Like most things we say to one another, this was something I needed to tell myself. At some point, my own involvement started to matter to me. I let myself have that adolescent experience but neglected to keep my adult perspective on it. I never went off on anyone, but I got my feelings hurt in a very adolescent way (no offense meant to actual adolescents. Being an adolescent is just a point in the journey, unless you insist on sleeping on the benches in that train station long after your train has left it).
My initial reaction was an emotional one. It was only when I took it out and looked at it that I realized that my emotional reaction was more fitting for someone far younger than I am. I’m an adult, with adult responsibilities and an adult’s life. Fandom, which had been sometimes fun, sometimes surprising, always quirky, had started to matter. Finding out that I wasn’t really part of “the group” the way I thought I was mattered.
See, as a kid, we lived far enough away so that I couldn’t really just have kids over to play, or hang out easily. I usually had someone to eat lunch with if I wanted to, and got along fine with most of my classmates, but I didn’t have close friends, partially because my family had too many secrets (secrets I don’t bother hiding any more, but at the time? Our lives revolved around the dysfunction at home). I didn’t hang out with friends. I participated in organized activities.
Now, I do both. I have actual friends (some of them also “fangirls,” some not) and see them or chat with them when we can manage it. I also participate in events and activities, like art shows. Being in fandom too long took me back too far, past the enthusiasm and enjoyment of adolescence and into the emotions and over-reliance on “the group.”
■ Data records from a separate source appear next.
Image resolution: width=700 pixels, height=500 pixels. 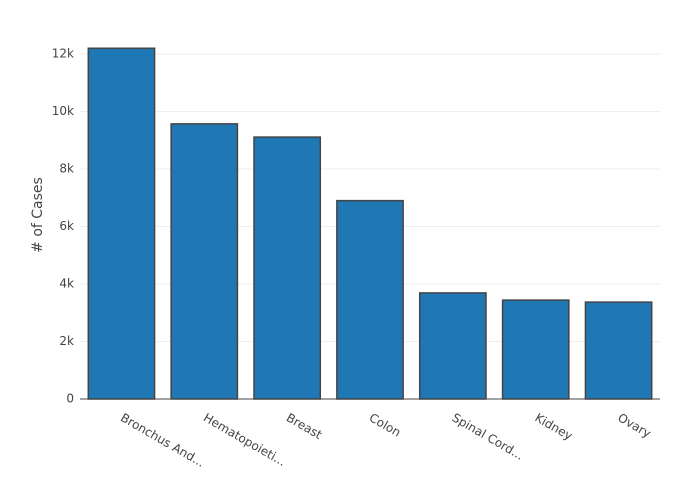 What do you see at coordinates (70, 399) in the screenshot?
I see `y-tick-label: 0` at bounding box center [70, 399].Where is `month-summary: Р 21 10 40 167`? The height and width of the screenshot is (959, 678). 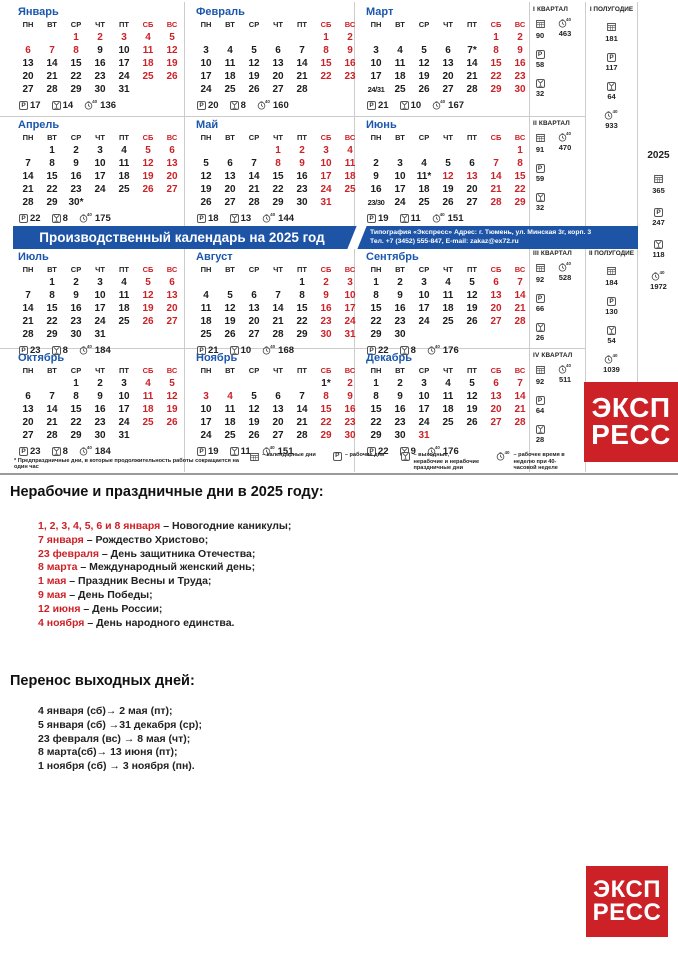
month-summary: Р 21 10 40 167 is located at coordinates (450, 105).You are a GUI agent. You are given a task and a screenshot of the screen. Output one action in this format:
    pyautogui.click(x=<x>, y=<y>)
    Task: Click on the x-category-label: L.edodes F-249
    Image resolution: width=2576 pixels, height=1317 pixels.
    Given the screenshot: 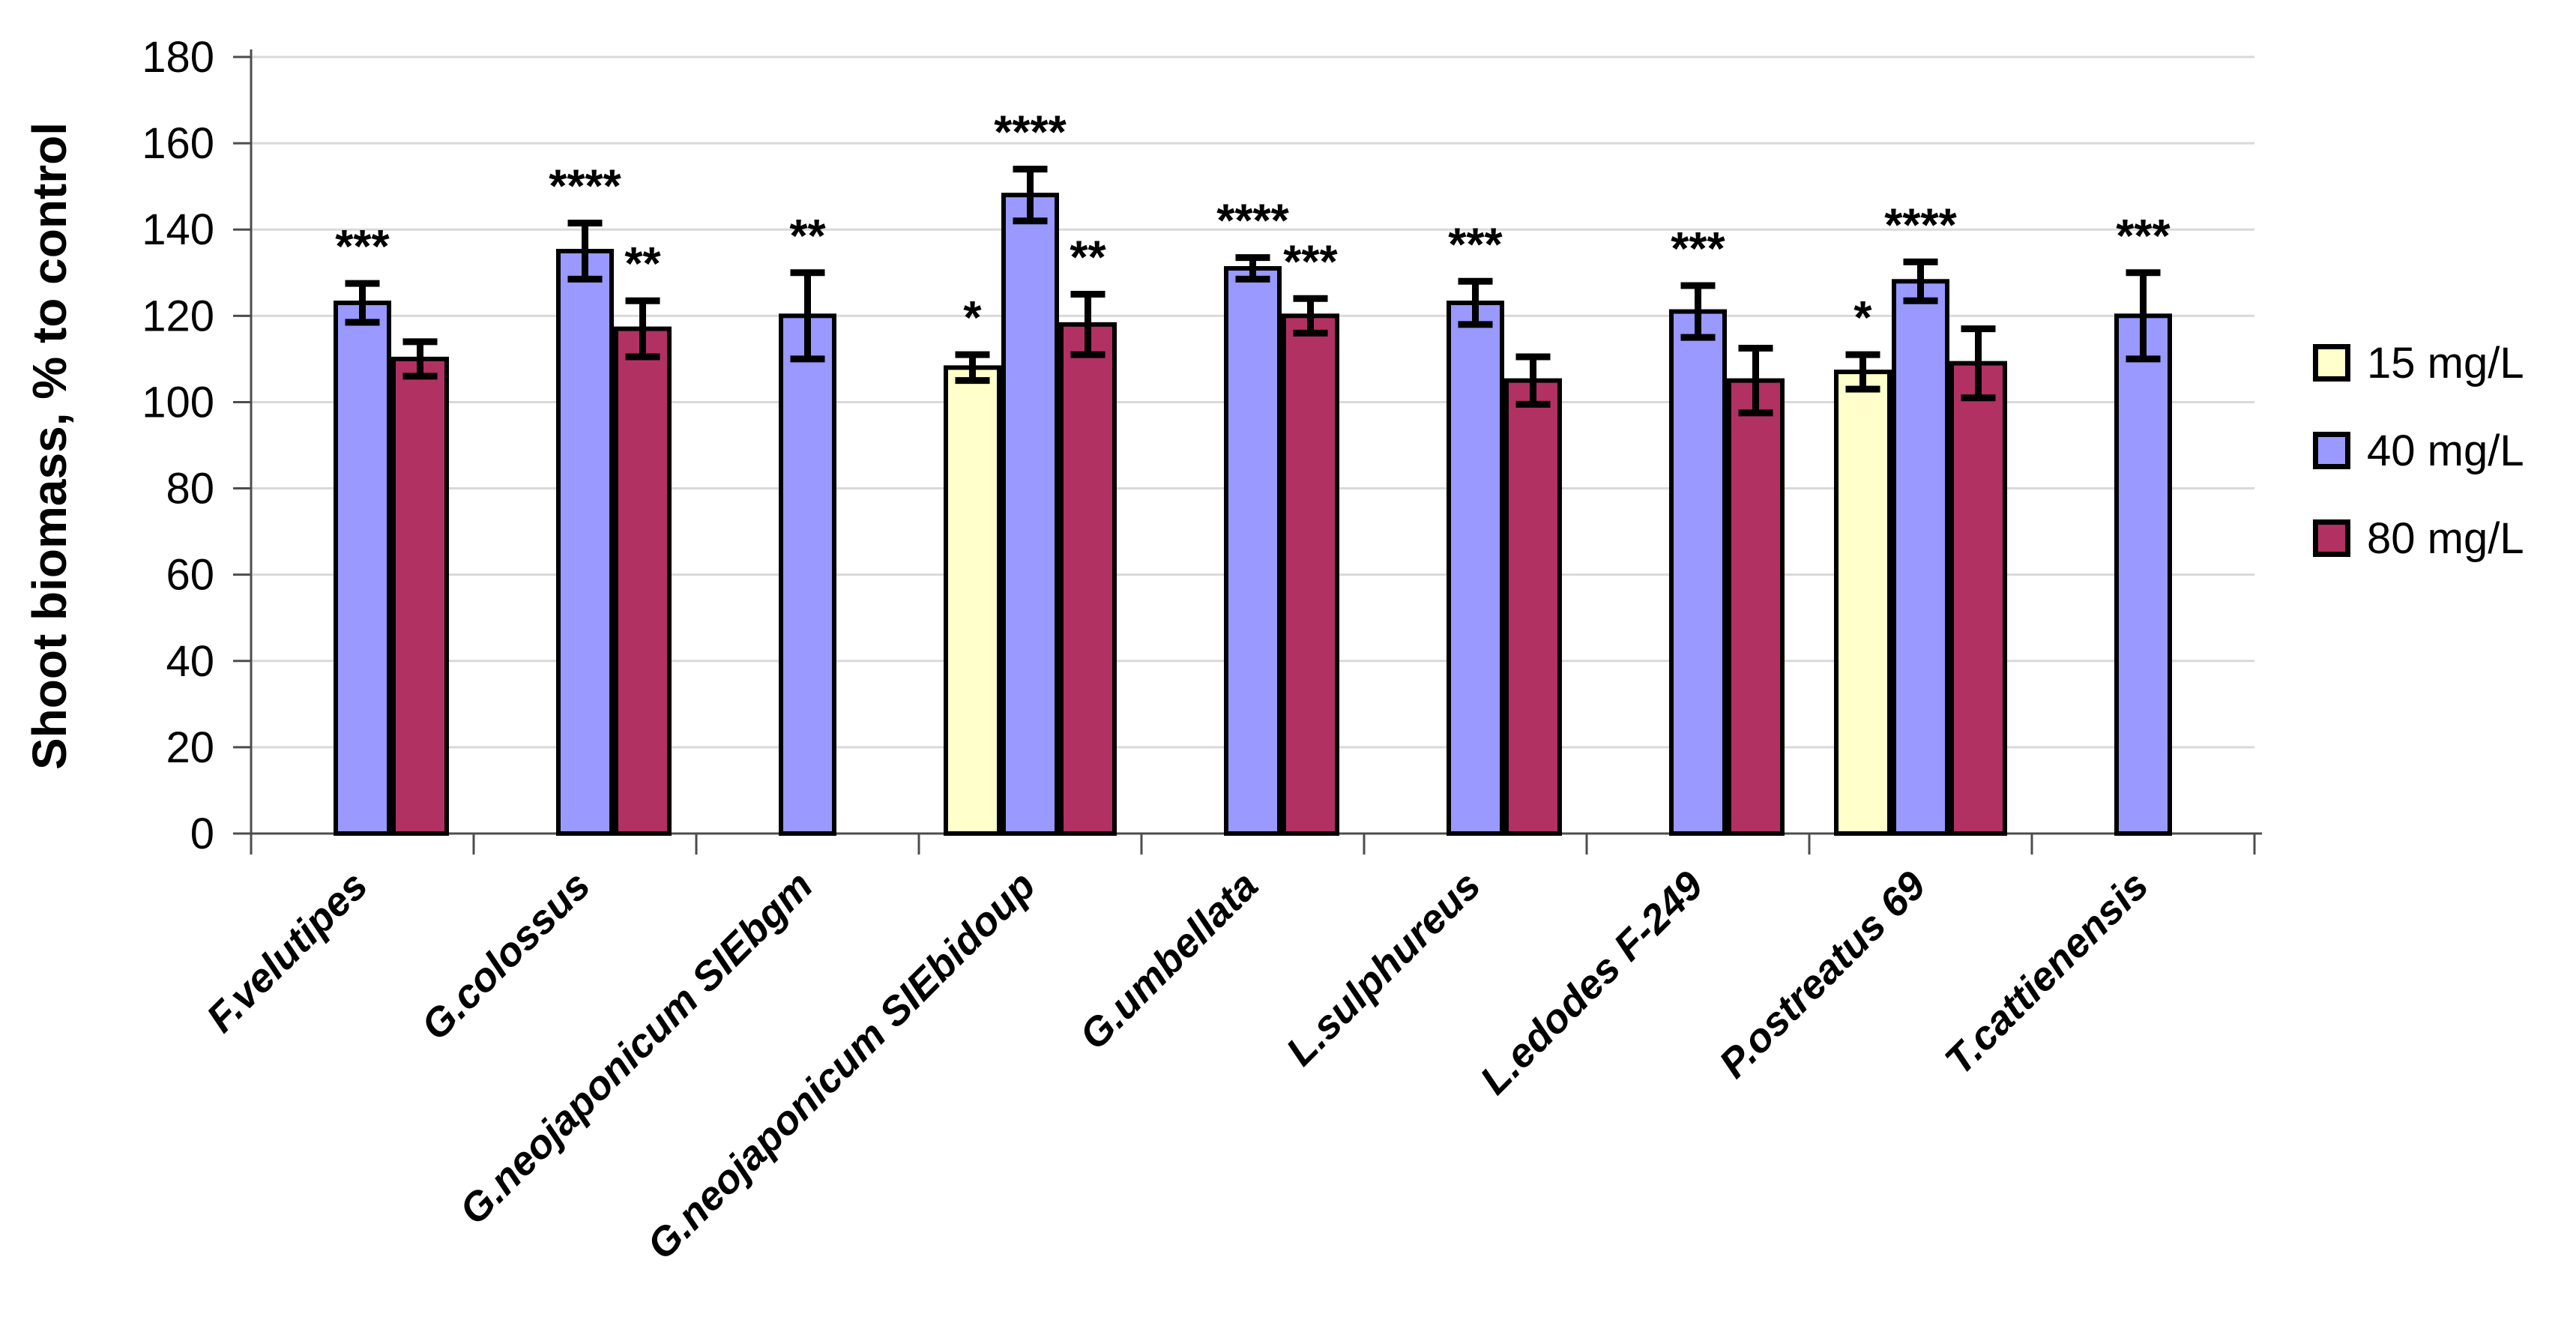 What is the action you would take?
    pyautogui.click(x=1592, y=983)
    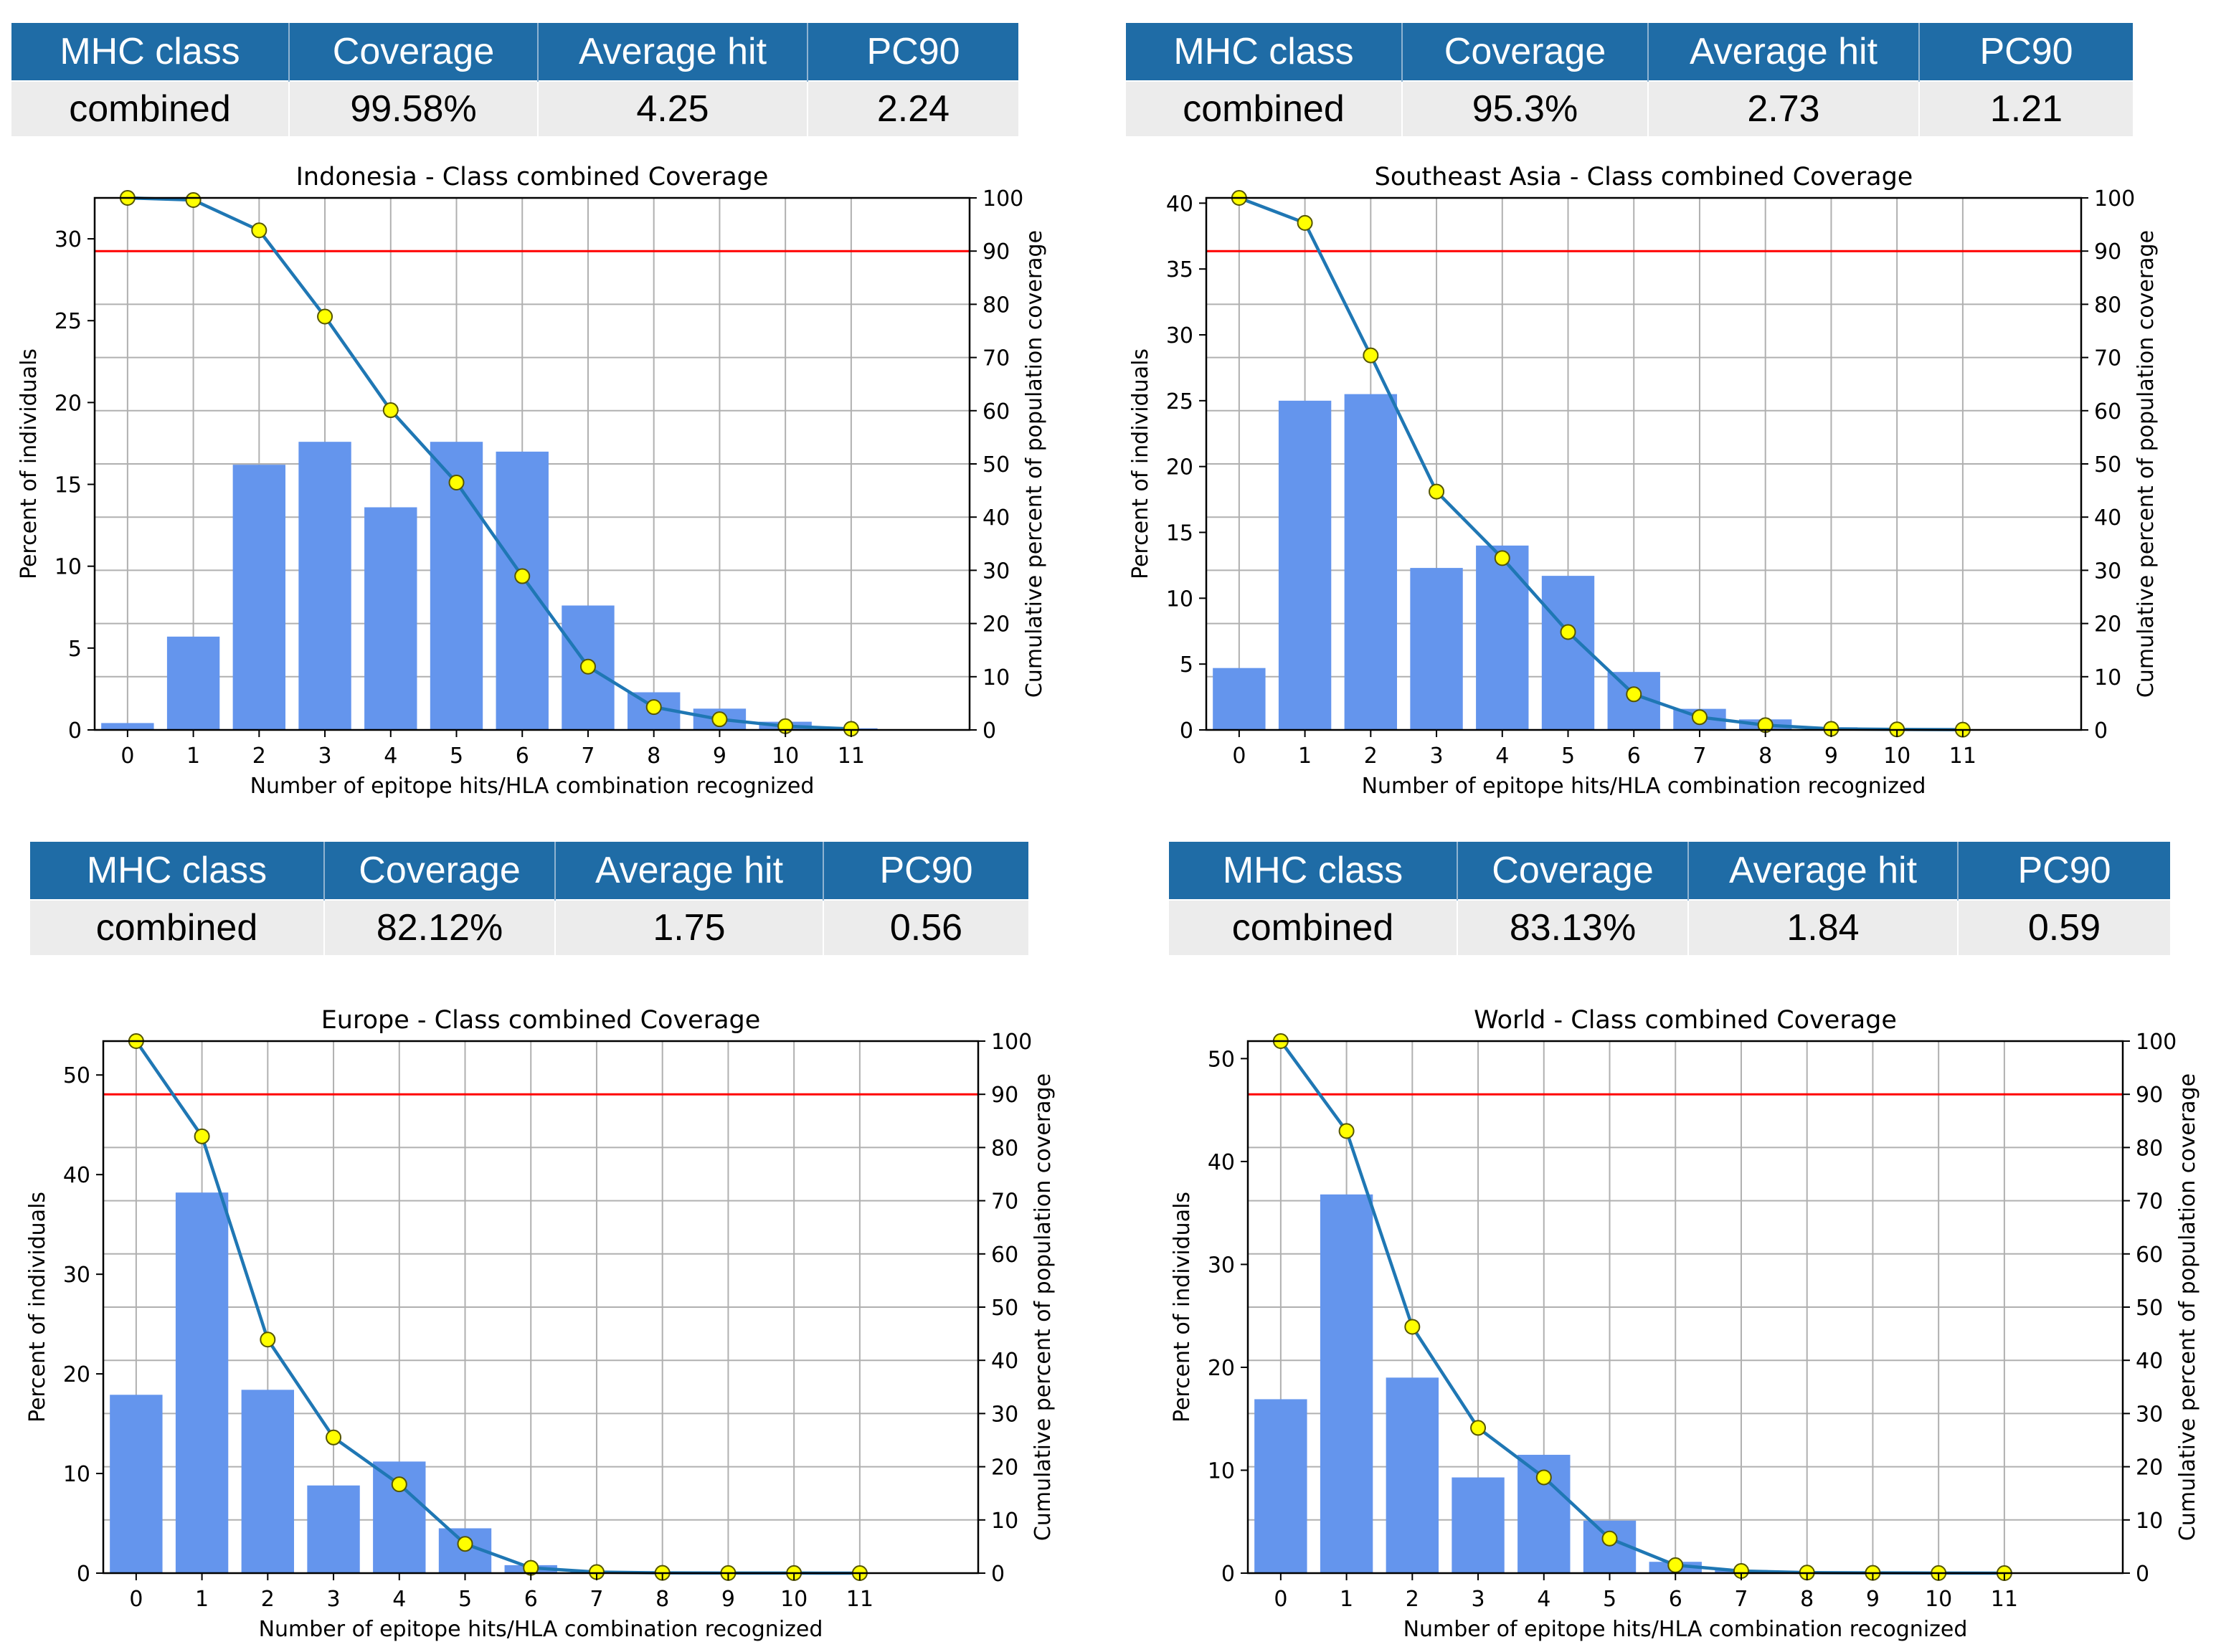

I’m a weird old lady, and I was a weird young lady, and a weird kid. Some people are designed to belong to a pack and some, like me, aren’t. Also, I’m an introvert. More people are extroverts and while I do like some of them, I’ll never fit in to a pack of extroverts. I was not just okay with that, I was comfortable with it, until I tried to fit in again.
Now I’m back to writing and sculpting and being a happy introvert. I matter to the people I matter to, and the rest don’t matter (at least to me). And my journey in fandom is over. I’m an enthusiast, and I still like the music, but I’m not a fan. I’m just not cut out for it.
But boy, it was interesting while it lasted.